🤖 AI Summary
Emergency medical dispatch (EMD) faces real-world challenges including emotionally distressed callers, ambiguous information, and high cognitive load on dispatchers. To address these, we propose the first high-fidelity EMD simulation system integrating clinical taxonomy—derived from MIMIC-III and comprising a six-stage call protocol plus disease/symptom ontology—with a multi-agent collaborative framework (AutoGen). The system features two specialized agents—Caller and Dispatcher—and is grounded in a fact-enhanced clinical knowledge base to ensure clinically plausible interactions. It supports dispatcher training, protocol evaluation, and real-time decision support.
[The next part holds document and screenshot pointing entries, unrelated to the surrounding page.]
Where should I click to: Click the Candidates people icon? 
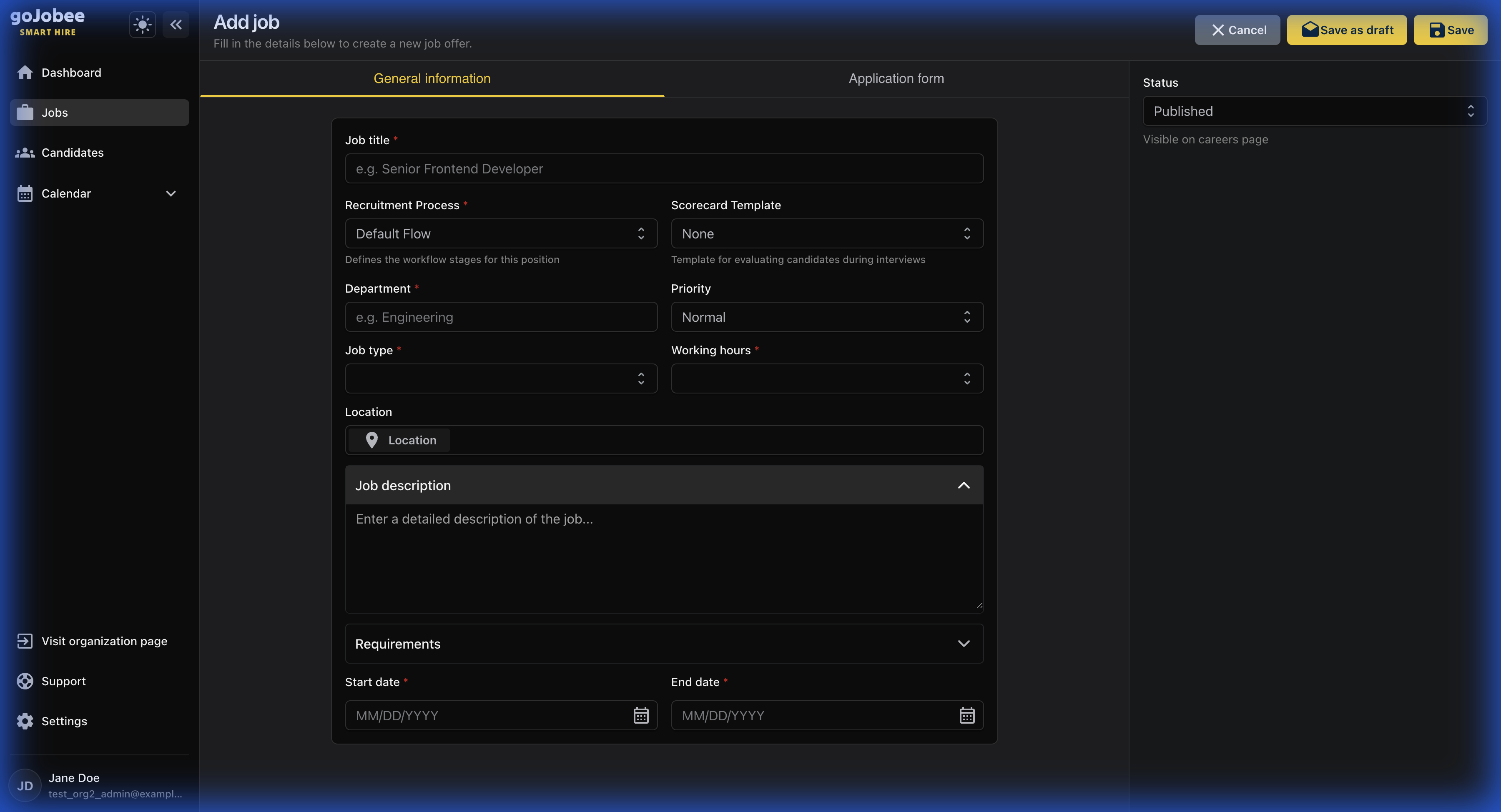(x=25, y=153)
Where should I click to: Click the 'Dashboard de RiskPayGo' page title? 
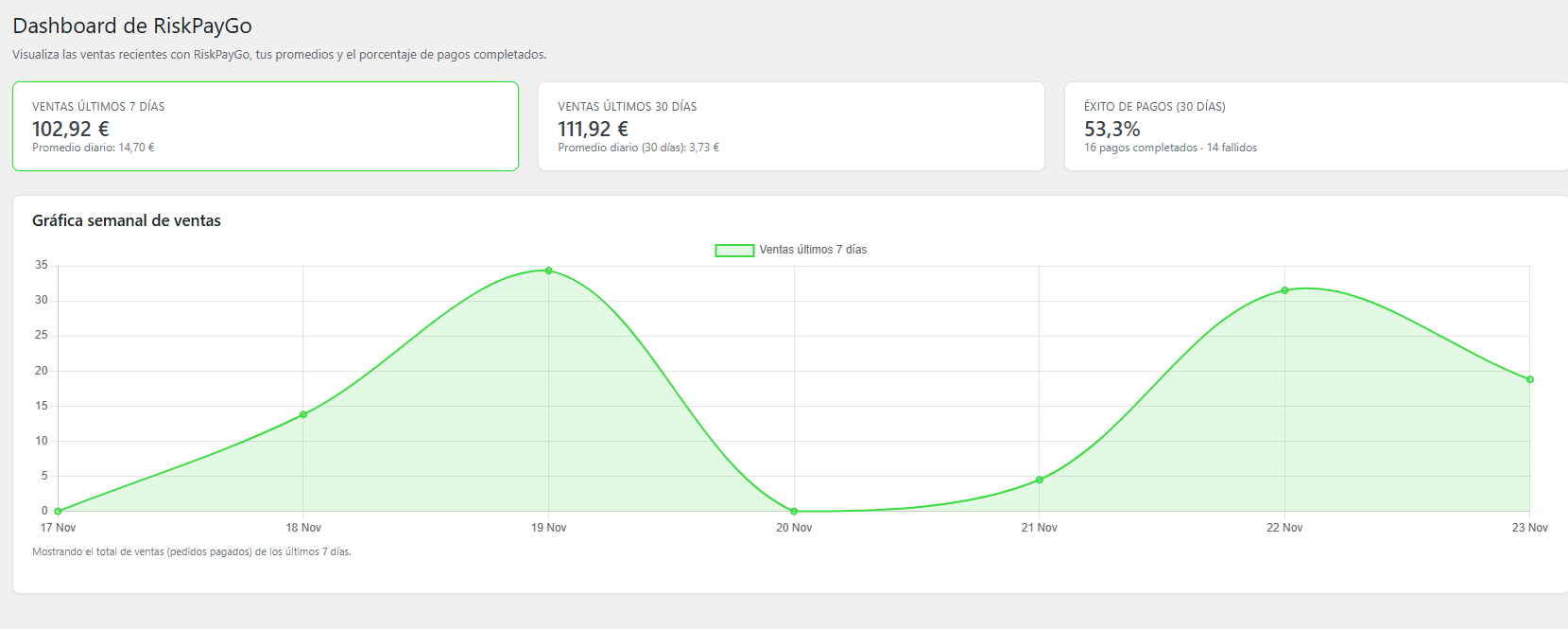tap(132, 26)
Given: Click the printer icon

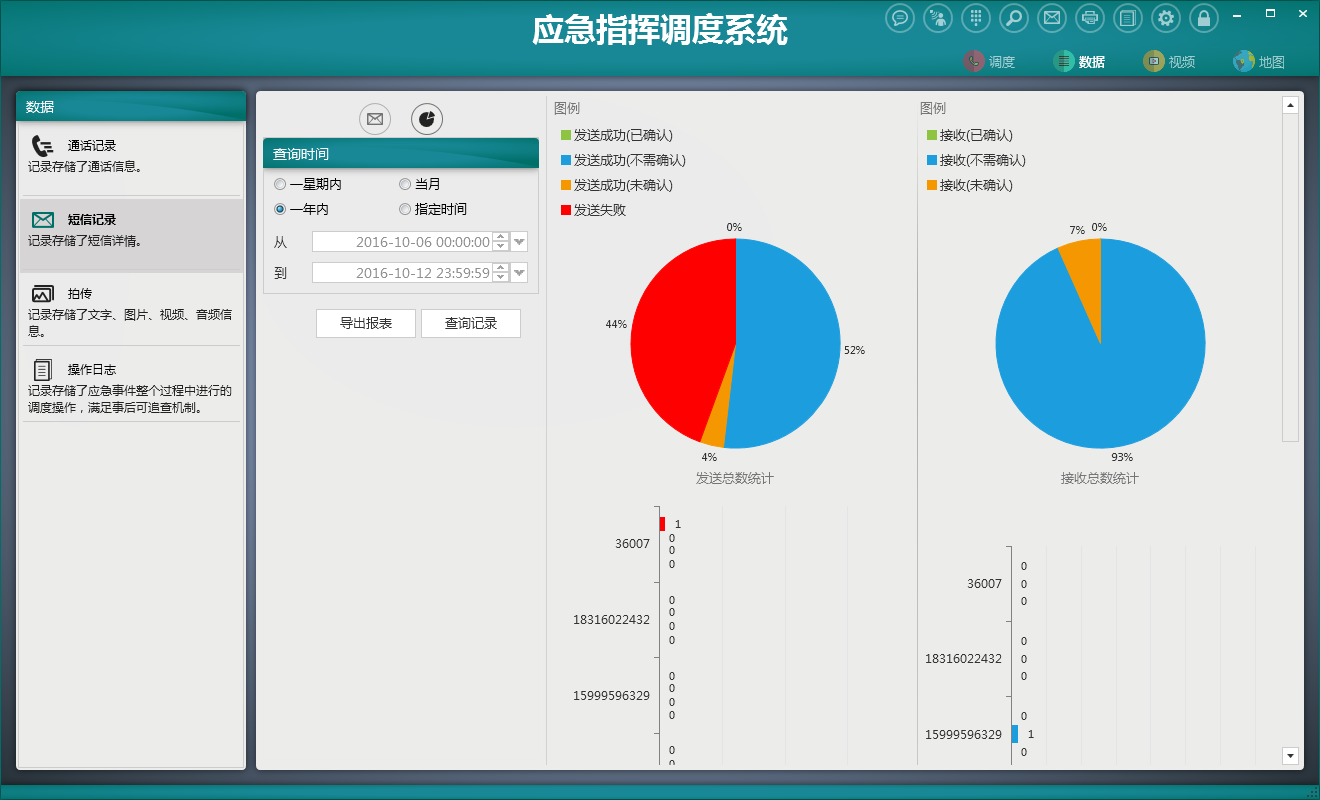Looking at the screenshot, I should [x=1090, y=18].
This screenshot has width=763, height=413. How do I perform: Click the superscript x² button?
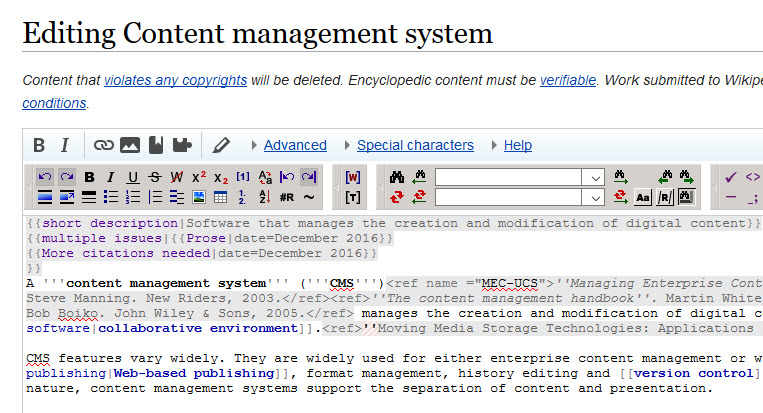199,177
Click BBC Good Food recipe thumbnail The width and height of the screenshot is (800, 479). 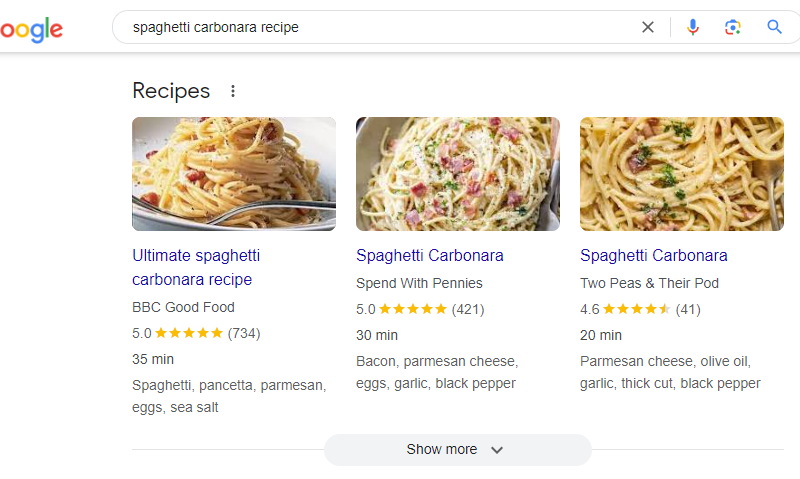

In 100 simulated cases, dispatch effectiveness reached 94% and guidance effectiveness 91%; expert reviewers rated outputs highly for clinical plausibility, neutrality, readability, and politeness. Our key contribution lies in deeply embedding structured clinical taxonomy into the multi-agent collaboration workflow, markedly enhancing simulation fidelity, safety, and clinical credibility.
📝 Abstract
Objective: Emergency medical dispatch (EMD) is a high-stakes process challenged by caller distress, ambiguity, and cognitive load. Large Language Models (LLMs) and Multi-Agent Systems (MAS) offer opportunities to augment dispatchers. This study aimed to develop and evaluate a taxonomy-grounded, LLM-powered multi-agent system for simulating realistic EMD scenarios. Methods: We constructed a clinical taxonomy (32 chief complaints, 6 caller identities from MIMIC-III) and a six-phase call protocol. Using this framework, we developed an AutoGen-based MAS with Caller and Dispatcher Agents. The system grounds interactions in a fact commons to ensure clinical plausibility and mitigate misinformation. We used a hybrid evaluation framework: four physicians assessed 100 simulated cases for "Guidance Efficacy" and "Dispatch Effectiveness," supplemented by automated linguistic analysis (sentiment, readability, politeness). Results: Human evaluation, with substantial inter-rater agreement (Gwe's AC1 > 0.70), confirmed the system's high performance. It demonstrated excellent Dispatch Effectiveness (e.g., 94 % contacting the correct potential other agents) and Guidance Efficacy (advice provided in 91 % of cases), both rated highly by physicians. Algorithmic metrics corroborated these findings, indicating a predominantly neutral affective profile (73.7 % neutral sentiment; 90.4 % neutral emotion), high readability (Flesch 80.9), and a consistently polite style (60.0 % polite; 0 % impolite). Conclusion: Our taxonomy-grounded MAS simulates diverse, clinically plausible dispatch scenarios with high fidelity. Findings support its use for dispatcher training, protocol evaluation, and as a foundation for real-time decision support. This work outlines a pathway for safely integrating advanced AI agents into emergency response workflows.